Achieving equality at work is a key issue and continued challenge for UK organisations. Research by Professor Gatrell, Dr Radcliffe and Dr Ashman has explored how diverse families manage work and family, seeking to understand how employees respond to crisis situations, uncovering the subsequent well-being and (in)equality implications these might have. This research has had an impact on organisational changes in work-family policy and practice, and subsequently on working parents across the UK. This means introducing and embedding more extensive and diverse modes of flexible working into organisations, engaging men in the diversity and inclusivity agenda through promoting shared parental leave and better supporting parents back to work. This body of work creates better support for diverse families in a way that enables greater equity, well-being and longevity for UK employees.
Background
Enabling diverse individuals to manage work and non-work responsibilities, maintaining employment and enabling well-being are currently key issues among government, policy makers/influencers and organisations. The research has illuminated inequality of uptake of flexible working among fathers, and parents in diverse family forms, and shows how flexible working opportunities are not only gendered, but also offer insufficient support to diverse families and their shifting circumstances. Furthermore, the research highlight how existing flexible working policies and practices, even when they are used, are not adequately designed to meet the complex and dynamic needs of working families and in some cases can be counterproductive. This is increasingly pertinent given the fallout from pandemic, an increasing move to hybrid working and the greater subsequent blurring of work, family and the rest of life.
Research
Research conducted by Dr Radcliffe has focused on the daily impact of the availability and use of organisational family-friendly policies, such as flexible working. She found that men working more flexibly can be key to work-family conflicts being more easily resolved, reducing stress, promoting gender equality, and aiding work-family balance within couples, and that single parents who have access to more extensive organisational flexibility are able to maintain careers commensurate with their skill level. Using in-depth qualitative interviews and diary methods, her research has provided a fine-grained understanding of how daily practices unfold over time, as well as an understanding of the dynamic nature of work-family experiences. Drawing on rich netnographic data over the pandemic, Dr Ashman’s research further shows how working families respond to severe disruption, moving between different modes of reordering work and family life, only being able to maintain employment and well-being in contexts of extensive and dynamic flexibility. Professor Gatrell’s research shows how fathers are often excluded within law, policy and practice from opportunities to flexible work and the prioritisation of child-care, and how, while men feel ‘entitled’ to seek promotion and advancement at work, they are less confident when it comes to requesting the right to work flexibly, for family reasons. Among employed mothers, while flexible working might seem more accessible than it does for men, many experience barriers to career progress as flexibility is associated unfairly with a presumed lessening of career orientation.
Impact
This research has ongoing impact in the business community via business networks and specialised consultancies who have embedded the findings with their organisational offerings, permitting the research to have broad impact across UK organisations.

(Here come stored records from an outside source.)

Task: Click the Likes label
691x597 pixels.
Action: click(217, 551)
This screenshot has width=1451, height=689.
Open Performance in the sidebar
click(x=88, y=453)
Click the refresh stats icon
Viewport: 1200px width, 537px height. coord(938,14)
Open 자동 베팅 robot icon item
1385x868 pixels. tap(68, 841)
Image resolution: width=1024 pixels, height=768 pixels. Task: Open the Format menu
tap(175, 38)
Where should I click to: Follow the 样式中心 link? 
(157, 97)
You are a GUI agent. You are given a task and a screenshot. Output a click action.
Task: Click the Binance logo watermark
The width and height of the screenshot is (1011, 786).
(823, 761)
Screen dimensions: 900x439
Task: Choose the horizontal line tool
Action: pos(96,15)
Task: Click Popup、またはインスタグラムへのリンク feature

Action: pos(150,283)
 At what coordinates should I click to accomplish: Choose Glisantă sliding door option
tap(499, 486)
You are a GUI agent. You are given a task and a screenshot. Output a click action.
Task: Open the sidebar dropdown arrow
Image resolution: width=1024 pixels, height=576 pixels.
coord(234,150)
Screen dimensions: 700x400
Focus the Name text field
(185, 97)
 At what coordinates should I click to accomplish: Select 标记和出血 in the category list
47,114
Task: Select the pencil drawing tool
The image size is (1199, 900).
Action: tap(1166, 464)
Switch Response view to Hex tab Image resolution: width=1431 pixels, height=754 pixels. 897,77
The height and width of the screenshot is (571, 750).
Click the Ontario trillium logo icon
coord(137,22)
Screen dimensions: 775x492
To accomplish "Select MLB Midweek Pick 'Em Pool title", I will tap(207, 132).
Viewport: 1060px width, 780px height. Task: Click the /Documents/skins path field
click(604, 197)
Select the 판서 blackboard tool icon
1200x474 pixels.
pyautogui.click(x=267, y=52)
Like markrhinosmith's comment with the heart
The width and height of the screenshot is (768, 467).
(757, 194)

For instance, our research has advanced organisational attitudes towards family-friendly working leading to; targeted family friendly education by prominent family and gender-oriented charities and consultancies reaching 150+ organisations; improved family-friendly approaches in 8 UK corporations, and changed behaviours among managers and employees, evidenced by increased paternal uptake of family-friendly policies and improved support for returning mothers. For example, Zurich Insurance (4,500 UK employees) amended their returners’ support programme, changing their showcase examples to include men and re-developing their parental leave policy with fathers in mind. Nationwide (18,000 employees) increased paid paternity leave from 2 to 6 weeks from January 2020 and amended promotion of family-friendly policies to encourage take-up by men. Shell (6,000 UK employees) created a ‘flexible working toolkit’ for managers, initiated regular ‘flexible working clinics’, and developed a flexible working role model campaign, ensuring representation of men using flexible working.
The team continues to work closely with a number of prominent consultancies (Avenir Consulting, How Do You Do It, and Head Office) to develop programmes to increase managers’ awareness and understanding of family diversity and dynamism and the needs of employed parents. By securing ‘top-down’ commitment of senior management in organisations who work with our consultancy partners, we are embedding training that will help managers strengthen their policies and practices in this area, promoting equality, diversity, and inclusion in the workplace via broadening notions of flexible working and extending existing flexible working schemes.
Ongoing Research
Ongoing research projects conducted by Dr Ashman, Professor Gatrell and Dr Radcliffe explore the experiences of more diverse family types, and the impact of managing work and family in the context of hybrid working. Another major stream of this research focuses on the maternal body in the workplace. Drawing upon the sociological concept ‘abjection’ (or disgust) Professor Gatrell devised the term ‘Maternal Body Work’ to articulate mothers’ attempts to prioritise maternity (for example by breastfeeding), while also comporting their maternal bodies ‘appropriately’ at work (in the eyes of their organization) and demonstrating themselves to be committed colleagues.
Dr Rachel Ashman, Dr Laura Radcliffe and Professor Caroline Gatrell.